Task to carry out:
Recast the entries below as a numbered list without blank lines, starting at the line that contains "Select the name Klenka pos(414,911)" and ending after the line that contains "Pick the grey".

#####

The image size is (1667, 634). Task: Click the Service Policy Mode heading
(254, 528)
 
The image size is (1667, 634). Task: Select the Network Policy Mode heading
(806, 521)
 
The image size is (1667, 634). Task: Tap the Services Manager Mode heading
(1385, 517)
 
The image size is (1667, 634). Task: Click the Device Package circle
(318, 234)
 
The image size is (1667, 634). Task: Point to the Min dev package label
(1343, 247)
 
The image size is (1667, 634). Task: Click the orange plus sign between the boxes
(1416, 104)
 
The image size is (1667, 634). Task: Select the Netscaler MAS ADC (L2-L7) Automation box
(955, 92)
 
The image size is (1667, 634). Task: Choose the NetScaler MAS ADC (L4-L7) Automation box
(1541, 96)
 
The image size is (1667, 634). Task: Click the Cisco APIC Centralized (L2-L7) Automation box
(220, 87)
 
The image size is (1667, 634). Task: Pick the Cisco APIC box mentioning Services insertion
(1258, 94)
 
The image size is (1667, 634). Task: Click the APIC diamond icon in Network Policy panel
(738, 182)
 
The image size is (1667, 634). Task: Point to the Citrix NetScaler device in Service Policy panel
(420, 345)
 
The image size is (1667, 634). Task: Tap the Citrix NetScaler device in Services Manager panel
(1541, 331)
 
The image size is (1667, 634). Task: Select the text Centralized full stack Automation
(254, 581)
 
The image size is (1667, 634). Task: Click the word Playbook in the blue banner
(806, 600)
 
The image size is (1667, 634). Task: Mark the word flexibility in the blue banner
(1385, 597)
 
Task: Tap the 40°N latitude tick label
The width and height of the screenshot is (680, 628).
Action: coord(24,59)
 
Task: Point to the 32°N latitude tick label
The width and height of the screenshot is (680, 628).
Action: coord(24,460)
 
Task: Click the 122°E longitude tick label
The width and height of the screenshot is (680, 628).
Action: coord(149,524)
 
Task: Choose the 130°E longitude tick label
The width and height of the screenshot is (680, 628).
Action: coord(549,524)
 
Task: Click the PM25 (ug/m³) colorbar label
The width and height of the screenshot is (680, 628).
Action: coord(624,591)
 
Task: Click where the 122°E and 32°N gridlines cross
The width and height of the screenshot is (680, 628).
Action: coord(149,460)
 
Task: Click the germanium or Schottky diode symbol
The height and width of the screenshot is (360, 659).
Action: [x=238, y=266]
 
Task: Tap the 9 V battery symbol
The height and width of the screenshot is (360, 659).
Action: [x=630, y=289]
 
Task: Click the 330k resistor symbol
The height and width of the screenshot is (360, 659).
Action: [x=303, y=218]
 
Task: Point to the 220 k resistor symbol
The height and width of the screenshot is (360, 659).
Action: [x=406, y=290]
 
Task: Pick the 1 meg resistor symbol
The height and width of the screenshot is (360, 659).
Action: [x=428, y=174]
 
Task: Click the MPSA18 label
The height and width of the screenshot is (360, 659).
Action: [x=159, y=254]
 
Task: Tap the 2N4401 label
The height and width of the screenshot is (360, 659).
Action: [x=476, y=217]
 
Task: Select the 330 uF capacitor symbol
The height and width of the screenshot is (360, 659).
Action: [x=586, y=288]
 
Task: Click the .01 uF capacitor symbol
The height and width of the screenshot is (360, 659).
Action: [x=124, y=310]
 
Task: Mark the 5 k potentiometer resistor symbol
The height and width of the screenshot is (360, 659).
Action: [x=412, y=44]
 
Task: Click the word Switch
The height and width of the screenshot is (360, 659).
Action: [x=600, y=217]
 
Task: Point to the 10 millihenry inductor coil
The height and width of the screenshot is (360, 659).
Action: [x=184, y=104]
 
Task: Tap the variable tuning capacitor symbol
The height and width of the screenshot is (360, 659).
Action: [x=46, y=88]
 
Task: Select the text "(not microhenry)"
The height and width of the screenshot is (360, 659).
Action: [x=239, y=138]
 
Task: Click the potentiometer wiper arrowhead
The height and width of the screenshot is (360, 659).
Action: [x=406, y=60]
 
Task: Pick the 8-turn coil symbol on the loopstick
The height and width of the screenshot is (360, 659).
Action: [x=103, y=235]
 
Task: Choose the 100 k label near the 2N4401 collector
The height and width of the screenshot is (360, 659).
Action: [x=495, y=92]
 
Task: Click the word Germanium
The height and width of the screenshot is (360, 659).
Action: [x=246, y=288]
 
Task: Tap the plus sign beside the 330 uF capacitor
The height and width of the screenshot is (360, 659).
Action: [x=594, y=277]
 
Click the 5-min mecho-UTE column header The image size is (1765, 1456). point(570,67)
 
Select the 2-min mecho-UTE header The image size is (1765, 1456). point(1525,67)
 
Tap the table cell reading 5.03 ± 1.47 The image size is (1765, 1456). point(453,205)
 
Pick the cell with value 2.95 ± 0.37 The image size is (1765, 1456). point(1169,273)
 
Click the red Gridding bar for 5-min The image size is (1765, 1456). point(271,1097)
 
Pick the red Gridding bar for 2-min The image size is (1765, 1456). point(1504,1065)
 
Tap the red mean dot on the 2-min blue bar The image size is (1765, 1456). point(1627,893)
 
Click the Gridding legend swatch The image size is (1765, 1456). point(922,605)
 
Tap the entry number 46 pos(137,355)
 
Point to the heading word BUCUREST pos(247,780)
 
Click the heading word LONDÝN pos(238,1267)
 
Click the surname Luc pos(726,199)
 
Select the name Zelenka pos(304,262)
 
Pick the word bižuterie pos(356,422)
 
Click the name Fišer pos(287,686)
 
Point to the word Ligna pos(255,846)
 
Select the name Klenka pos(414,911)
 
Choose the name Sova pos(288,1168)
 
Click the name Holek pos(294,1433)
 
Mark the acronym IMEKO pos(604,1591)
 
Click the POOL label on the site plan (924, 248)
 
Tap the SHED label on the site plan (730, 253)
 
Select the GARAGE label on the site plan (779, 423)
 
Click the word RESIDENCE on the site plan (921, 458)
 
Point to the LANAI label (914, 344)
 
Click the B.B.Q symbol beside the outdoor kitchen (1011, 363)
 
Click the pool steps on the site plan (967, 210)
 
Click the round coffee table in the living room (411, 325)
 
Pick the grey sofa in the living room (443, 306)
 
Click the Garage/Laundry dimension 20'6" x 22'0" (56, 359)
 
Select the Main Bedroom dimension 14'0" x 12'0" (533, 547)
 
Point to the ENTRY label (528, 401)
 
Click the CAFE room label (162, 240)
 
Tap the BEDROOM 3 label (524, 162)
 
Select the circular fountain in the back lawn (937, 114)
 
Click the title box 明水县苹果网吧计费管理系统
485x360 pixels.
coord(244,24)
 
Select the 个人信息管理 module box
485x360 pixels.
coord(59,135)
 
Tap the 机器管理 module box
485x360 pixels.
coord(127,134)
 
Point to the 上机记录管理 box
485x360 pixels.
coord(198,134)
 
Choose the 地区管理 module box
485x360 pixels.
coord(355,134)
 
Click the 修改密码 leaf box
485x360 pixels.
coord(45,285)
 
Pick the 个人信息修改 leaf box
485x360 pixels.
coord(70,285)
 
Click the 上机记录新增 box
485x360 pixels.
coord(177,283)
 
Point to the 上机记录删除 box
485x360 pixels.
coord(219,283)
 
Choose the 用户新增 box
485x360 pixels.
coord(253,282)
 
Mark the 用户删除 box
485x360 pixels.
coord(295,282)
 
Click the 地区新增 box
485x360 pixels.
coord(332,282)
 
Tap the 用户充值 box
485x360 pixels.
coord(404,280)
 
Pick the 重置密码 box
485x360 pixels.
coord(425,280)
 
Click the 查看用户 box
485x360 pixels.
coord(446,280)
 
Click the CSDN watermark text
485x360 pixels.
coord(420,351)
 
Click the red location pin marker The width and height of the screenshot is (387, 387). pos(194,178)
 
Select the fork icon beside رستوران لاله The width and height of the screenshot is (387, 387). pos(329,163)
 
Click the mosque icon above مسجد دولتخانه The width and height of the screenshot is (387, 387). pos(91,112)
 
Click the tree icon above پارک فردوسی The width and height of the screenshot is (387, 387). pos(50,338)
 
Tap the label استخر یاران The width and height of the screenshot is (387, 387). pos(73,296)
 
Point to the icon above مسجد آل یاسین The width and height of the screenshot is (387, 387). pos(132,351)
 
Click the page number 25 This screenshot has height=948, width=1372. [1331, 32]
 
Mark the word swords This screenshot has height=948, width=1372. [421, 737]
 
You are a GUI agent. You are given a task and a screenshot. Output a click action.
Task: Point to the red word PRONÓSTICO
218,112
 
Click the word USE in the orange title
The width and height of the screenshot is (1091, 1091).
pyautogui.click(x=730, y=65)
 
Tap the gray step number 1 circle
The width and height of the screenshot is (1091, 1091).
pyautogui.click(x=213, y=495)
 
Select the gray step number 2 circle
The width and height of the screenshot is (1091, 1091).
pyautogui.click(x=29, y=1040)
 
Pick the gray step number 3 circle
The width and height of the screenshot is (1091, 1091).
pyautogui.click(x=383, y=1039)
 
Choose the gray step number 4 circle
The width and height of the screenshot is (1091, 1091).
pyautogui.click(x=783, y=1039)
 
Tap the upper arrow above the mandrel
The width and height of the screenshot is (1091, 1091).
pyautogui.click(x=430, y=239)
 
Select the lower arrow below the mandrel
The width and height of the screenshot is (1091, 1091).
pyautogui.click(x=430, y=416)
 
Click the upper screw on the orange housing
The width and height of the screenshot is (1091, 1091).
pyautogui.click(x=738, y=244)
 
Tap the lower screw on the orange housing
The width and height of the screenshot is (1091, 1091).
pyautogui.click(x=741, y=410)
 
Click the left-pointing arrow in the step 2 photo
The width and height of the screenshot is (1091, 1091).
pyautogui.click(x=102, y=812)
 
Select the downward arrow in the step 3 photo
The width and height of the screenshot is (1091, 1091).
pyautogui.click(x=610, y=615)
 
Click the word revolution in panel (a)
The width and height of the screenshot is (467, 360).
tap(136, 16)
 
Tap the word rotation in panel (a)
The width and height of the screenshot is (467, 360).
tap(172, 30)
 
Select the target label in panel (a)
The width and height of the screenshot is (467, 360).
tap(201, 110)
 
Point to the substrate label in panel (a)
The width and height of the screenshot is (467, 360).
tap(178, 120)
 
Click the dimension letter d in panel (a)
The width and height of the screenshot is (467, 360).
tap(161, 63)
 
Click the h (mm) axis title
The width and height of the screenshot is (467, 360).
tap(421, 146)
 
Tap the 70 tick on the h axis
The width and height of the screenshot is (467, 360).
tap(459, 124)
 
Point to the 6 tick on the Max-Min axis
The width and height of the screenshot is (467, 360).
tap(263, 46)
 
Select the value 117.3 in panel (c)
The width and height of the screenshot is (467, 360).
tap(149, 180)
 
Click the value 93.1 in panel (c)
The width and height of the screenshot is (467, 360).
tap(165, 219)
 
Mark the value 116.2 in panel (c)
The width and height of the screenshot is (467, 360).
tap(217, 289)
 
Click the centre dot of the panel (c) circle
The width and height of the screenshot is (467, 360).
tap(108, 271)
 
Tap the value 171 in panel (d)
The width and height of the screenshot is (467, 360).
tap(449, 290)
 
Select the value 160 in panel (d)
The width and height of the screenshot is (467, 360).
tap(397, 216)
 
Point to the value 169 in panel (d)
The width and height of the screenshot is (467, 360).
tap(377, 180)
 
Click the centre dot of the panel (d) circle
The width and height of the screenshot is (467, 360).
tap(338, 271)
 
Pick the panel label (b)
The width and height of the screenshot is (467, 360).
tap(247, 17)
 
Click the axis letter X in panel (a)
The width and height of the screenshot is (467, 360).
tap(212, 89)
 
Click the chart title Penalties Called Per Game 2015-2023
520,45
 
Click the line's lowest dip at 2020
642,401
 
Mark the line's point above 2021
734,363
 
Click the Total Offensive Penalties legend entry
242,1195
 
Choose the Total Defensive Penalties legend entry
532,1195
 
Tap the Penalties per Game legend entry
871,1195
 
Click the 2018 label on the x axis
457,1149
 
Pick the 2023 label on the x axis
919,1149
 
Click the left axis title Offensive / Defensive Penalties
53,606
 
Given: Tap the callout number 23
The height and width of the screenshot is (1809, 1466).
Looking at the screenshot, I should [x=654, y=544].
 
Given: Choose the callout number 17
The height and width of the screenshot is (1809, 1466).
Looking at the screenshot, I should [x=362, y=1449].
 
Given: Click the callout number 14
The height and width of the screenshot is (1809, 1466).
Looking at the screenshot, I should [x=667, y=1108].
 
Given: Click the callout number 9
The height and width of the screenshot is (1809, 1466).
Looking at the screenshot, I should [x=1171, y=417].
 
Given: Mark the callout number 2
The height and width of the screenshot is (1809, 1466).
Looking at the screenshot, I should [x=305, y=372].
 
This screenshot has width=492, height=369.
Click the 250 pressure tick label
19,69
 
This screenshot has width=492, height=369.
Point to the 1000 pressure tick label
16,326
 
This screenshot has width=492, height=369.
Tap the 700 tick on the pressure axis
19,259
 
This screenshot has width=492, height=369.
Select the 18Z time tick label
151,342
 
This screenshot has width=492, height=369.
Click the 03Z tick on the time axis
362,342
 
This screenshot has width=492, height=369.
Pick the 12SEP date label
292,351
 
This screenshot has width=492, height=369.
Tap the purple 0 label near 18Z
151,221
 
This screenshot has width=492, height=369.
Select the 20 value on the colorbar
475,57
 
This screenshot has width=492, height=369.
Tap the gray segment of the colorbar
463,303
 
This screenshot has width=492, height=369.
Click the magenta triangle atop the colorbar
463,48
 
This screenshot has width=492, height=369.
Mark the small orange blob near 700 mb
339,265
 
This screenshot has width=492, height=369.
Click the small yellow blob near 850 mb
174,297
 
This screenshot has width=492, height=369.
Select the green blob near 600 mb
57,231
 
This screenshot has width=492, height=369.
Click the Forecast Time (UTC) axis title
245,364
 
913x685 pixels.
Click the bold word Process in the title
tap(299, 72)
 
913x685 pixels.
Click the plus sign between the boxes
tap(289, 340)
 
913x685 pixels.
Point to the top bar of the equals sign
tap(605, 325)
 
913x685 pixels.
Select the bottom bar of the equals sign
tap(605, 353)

#####

Result of the exercise:
1. Select the name Klenka pos(414,911)
2. Choose the name Sova pos(288,1168)
3. Click the name Holek pos(294,1433)
4. Mark the acronym IMEKO pos(604,1591)
5. Click the POOL label on the site plan (924, 248)
6. Tap the SHED label on the site plan (730, 253)
7. Select the GARAGE label on the site plan (779, 423)
8. Click the word RESIDENCE on the site plan (921, 458)
9. Point to the LANAI label (914, 344)
10. Click the B.B.Q symbol beside the outdoor kitchen (1011, 363)
11. Click the pool steps on the site plan (967, 210)
12. Click the round coffee table in the living room (411, 325)
13. Pick the grey sofa in the living room (443, 306)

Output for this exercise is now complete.